:: Exercise instructions ::
I need the lines below from the one with "The image size is (990, 640)." down to the one with "Open a new browser" reproduced exactly, both ends included, and nothing else.

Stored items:
"""

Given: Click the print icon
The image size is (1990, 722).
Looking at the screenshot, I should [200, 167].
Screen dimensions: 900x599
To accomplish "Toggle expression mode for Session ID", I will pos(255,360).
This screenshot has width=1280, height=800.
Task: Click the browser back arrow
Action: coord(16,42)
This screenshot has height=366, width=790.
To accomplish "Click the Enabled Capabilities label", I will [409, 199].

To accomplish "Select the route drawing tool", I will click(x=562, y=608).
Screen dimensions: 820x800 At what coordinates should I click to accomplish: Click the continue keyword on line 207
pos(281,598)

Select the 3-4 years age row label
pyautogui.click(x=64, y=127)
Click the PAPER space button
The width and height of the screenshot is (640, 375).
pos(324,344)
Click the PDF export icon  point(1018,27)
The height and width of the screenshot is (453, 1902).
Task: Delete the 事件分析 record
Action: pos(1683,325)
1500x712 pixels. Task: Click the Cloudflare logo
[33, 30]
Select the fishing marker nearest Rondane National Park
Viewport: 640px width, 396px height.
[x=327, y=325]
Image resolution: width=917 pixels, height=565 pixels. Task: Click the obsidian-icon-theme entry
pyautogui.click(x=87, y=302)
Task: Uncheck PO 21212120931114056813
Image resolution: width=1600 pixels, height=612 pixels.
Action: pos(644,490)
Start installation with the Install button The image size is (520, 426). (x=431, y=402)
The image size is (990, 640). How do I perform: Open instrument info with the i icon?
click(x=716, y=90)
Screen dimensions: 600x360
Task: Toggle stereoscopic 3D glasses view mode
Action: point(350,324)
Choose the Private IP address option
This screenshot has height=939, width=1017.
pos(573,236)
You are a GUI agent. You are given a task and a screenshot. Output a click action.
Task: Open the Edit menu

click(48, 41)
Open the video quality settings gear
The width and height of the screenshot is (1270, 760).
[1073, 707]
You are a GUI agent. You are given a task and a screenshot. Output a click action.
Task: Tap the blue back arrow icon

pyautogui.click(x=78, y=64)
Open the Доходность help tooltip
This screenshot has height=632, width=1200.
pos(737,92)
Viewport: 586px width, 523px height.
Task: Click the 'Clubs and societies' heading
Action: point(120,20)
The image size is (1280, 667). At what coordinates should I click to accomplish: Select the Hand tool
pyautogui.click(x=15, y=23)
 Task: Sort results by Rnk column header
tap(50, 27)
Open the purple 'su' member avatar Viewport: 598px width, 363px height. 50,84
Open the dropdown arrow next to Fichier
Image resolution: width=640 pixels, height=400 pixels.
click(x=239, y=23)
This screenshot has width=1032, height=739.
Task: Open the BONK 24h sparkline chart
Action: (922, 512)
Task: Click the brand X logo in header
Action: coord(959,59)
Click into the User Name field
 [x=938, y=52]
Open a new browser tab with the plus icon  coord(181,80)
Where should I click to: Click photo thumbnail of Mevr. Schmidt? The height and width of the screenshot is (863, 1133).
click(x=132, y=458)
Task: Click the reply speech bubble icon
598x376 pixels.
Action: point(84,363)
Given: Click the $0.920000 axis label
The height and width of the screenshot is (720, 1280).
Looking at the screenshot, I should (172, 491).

"""

:: Reply ::
The image size is (990, 640). How do I perform: Open instrument info with the i icon?
click(x=716, y=90)
Screen dimensions: 600x360
Task: Toggle stereoscopic 3D glasses view mode
Action: point(350,324)
Choose the Private IP address option
This screenshot has height=939, width=1017.
pos(573,236)
You are a GUI agent. You are given a task and a screenshot. Output a click action.
Task: Open the Edit menu

click(48, 41)
Open the video quality settings gear
The width and height of the screenshot is (1270, 760).
[1073, 707]
You are a GUI agent. You are given a task and a screenshot. Output a click action.
Task: Tap the blue back arrow icon

pyautogui.click(x=78, y=64)
Open the Доходность help tooltip
This screenshot has height=632, width=1200.
pos(737,92)
Viewport: 586px width, 523px height.
Task: Click the 'Clubs and societies' heading
Action: point(120,20)
The image size is (1280, 667). At what coordinates should I click to accomplish: Select the Hand tool
pyautogui.click(x=15, y=23)
 Task: Sort results by Rnk column header
tap(50, 27)
Open the purple 'su' member avatar Viewport: 598px width, 363px height. 50,84
Open the dropdown arrow next to Fichier
Image resolution: width=640 pixels, height=400 pixels.
click(x=239, y=23)
This screenshot has width=1032, height=739.
Task: Open the BONK 24h sparkline chart
Action: (922, 512)
Task: Click the brand X logo in header
Action: coord(959,59)
Click into the User Name field
 [x=938, y=52]
Open a new browser tab with the plus icon  coord(181,80)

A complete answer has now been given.